What is Verizon doing?
Verizon has announced that in 2015 it will be offering a purely digital a la carte pay television service. Verizon CEO Lowell McAdam talked about the service at the recent Goldman Sachs technology conference, PC Magazine reported. He said the service would have the major broadcast networks, as well as what he called "custom channels."
"No one wants to have 300 channels on your wireless device," McAdam said, according to the website. "And I think everyone understands. It will go to a la carte."
Though McAdam gave no specific details on the service, he did suggest it would also have a user-generated content component, which would be facilitated by the Verizon broadband service.
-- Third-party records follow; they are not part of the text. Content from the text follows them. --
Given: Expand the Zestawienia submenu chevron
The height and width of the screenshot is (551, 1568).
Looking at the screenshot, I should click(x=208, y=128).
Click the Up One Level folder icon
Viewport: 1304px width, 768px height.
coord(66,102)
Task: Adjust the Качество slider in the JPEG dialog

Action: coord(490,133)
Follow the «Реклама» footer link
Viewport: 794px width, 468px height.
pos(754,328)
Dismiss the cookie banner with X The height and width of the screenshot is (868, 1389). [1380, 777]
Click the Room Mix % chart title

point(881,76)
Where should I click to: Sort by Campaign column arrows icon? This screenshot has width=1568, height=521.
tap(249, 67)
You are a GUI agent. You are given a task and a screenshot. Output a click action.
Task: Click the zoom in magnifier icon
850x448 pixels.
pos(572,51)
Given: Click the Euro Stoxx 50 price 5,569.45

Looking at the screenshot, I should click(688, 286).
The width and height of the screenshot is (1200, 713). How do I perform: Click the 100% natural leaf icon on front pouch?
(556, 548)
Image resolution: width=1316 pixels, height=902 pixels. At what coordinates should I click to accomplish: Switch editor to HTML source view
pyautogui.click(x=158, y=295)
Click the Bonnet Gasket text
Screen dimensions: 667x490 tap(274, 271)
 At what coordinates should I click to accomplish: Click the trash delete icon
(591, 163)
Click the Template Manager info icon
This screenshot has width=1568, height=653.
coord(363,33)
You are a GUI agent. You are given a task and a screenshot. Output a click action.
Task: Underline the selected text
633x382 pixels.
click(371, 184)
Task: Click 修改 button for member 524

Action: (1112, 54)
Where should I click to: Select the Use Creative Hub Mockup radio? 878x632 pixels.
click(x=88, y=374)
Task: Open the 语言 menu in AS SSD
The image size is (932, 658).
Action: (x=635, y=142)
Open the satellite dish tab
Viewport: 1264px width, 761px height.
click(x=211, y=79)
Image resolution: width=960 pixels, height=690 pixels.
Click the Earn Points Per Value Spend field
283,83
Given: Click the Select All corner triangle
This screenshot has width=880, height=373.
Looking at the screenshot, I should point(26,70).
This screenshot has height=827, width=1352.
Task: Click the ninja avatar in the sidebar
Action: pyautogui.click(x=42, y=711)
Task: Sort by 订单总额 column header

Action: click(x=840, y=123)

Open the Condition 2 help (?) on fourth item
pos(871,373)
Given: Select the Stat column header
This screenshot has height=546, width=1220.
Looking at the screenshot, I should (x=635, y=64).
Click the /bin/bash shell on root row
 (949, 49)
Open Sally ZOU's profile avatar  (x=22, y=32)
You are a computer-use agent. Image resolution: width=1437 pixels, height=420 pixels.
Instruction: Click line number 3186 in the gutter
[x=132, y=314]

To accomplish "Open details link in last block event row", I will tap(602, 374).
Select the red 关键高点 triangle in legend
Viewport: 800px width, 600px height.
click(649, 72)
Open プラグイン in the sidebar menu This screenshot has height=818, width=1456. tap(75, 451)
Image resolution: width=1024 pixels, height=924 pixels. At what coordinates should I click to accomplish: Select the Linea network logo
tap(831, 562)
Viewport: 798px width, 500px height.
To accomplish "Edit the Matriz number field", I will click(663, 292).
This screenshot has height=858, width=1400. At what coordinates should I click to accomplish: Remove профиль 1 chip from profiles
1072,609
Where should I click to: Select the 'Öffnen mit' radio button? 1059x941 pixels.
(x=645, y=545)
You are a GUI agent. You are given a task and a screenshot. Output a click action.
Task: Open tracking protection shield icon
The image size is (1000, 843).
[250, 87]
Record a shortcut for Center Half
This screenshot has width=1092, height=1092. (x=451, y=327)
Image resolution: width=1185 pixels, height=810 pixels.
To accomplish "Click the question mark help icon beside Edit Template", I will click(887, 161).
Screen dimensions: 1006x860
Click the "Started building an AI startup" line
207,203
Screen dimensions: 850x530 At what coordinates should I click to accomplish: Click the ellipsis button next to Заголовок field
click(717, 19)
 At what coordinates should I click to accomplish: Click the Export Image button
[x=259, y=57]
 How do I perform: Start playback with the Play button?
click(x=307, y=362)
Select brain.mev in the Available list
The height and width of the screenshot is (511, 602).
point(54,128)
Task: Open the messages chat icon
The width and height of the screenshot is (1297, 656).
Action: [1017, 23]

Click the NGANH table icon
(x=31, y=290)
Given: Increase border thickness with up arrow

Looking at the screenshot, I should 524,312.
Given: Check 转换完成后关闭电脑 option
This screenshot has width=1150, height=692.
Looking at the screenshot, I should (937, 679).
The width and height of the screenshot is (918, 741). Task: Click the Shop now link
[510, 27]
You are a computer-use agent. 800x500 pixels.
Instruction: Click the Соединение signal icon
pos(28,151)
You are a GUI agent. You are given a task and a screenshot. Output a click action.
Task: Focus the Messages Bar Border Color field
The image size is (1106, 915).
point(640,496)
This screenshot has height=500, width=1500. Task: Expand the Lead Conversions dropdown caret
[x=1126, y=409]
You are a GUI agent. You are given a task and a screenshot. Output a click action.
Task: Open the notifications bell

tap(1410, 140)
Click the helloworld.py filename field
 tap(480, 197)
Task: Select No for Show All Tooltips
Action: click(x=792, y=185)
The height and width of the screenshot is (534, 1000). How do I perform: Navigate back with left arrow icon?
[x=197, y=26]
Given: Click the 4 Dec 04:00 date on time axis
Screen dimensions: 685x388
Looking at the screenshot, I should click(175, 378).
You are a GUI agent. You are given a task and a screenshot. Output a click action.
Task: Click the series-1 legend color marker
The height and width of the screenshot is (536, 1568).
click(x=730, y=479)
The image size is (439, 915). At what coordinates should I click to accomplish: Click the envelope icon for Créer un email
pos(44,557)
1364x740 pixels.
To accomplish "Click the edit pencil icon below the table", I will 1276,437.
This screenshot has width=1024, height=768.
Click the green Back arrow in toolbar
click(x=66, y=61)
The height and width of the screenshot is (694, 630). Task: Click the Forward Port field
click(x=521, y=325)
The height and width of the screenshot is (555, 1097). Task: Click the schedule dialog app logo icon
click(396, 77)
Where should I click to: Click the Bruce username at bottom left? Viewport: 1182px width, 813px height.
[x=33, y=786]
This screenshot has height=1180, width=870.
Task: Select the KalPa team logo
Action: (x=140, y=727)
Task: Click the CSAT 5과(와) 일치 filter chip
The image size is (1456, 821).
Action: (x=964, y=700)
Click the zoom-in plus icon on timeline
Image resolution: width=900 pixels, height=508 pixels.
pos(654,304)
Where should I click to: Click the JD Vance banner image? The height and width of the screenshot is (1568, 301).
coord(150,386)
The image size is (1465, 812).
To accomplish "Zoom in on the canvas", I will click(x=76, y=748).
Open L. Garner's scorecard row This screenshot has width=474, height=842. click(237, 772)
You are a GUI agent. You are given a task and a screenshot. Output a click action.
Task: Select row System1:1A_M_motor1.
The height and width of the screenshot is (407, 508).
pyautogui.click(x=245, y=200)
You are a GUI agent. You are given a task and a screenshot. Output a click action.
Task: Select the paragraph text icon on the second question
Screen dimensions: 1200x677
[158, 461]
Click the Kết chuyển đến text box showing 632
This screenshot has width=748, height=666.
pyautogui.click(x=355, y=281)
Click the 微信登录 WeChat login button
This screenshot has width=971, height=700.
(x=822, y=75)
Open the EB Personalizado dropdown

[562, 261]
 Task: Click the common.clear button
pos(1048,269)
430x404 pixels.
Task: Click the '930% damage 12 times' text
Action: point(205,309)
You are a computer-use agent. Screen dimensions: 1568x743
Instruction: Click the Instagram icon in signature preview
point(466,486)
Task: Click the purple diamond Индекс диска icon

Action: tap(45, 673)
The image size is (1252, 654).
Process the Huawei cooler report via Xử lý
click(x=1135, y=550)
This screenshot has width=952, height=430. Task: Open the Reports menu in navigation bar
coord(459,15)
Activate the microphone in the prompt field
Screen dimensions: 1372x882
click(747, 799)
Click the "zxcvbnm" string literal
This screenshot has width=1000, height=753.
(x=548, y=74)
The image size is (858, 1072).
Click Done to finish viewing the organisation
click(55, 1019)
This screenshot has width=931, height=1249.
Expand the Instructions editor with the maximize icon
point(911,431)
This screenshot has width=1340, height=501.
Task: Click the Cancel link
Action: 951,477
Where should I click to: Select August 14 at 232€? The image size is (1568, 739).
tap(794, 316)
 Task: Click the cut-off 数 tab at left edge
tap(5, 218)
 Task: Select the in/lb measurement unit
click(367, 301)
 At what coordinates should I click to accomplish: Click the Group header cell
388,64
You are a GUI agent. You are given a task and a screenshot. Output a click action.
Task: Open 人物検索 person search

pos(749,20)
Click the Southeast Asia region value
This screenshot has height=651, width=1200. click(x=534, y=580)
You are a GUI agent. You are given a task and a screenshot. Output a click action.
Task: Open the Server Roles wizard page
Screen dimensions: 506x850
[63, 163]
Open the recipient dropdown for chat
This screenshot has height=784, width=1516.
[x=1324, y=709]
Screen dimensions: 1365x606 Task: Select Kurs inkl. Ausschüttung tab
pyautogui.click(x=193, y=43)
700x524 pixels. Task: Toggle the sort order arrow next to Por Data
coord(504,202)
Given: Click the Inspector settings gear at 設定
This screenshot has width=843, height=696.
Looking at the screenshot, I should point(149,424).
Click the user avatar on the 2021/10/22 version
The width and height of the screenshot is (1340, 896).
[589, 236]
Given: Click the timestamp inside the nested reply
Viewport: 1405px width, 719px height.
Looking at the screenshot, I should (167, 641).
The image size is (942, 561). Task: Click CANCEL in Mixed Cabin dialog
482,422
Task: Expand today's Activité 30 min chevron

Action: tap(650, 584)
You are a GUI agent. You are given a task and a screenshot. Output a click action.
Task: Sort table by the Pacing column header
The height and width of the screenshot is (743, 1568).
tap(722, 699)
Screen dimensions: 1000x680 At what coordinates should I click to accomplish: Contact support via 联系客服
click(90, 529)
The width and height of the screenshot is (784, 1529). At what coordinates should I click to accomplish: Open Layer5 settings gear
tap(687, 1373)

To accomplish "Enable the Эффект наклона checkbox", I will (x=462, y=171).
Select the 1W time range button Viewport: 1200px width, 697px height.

Why will cable companies hate this?
The current system of offering tiers of channels at varying price points has worked well for cable companies. By carefully creating packages that have most but not everything a customer wants, the pay TV companies have been able to steadily move bills higher. The average family of four may have a mom who wants the NFL Network, a dad who likes the History channel, one kid who wants Disney's extended offerings, and another who wants the entire MTV family of channels. By putting some of these in a higher tier, the cable providers put mom and dad in a position where they have to pay more to get every channel the various family members want.
This forced bundling has been especially good for Comcast (NASDAQ:CMCSA) and Time Warner Cable (UNKNOWN:TWC.DL) because they also own channels and receive fees from other providers for the right to air the channels. These per-channel charges for stations simply get passed on to customers, with a healthy margin tacked on of course.
A widely available a la carte service would end this entire system.
The law of unintended consequences
The cable companies have always argued that if they were forced to offer a la carte pricing then choices would go down and prices would rise. In a way, they are correct.
If people can pick and choose what channels they want, many less popular stations would either need to charge a lot more or disappear. The per channel price would likely rise, because the stations would no longer be collecting money from people not actually watching and choice would go down since some stations would not have enough revenue to continue.
Whether your cable bill goes up or down, however, would come down to personal choice. It would be just like ordering off of a menu and customers would have the ability stick with an appetizer and a side salad or splurge on a multicourse meal.
This is going to happen
Verizon is smart to be doing this because it makes no sense to cling to a business model that technology has made irrelevant. Cable has already seen that people -- specifically younger folks -- are willing to go without a traditional pay TV subscription. Services like Netflix, Hulu, and Amazon's Prime Video, along with YouTube and countless other online offerings, have made not having cable a viable option.
Consumers are already creating their own a la carte television packages and if the cable companies wait to enter that market then they will see the same diminishing returns that have plagued the music industry. Verizon isn't being progressive so much as it is giving in to the inevitable and refusing to turn a blind eye to current market conditions. That's a lesson the other cable companies should learn.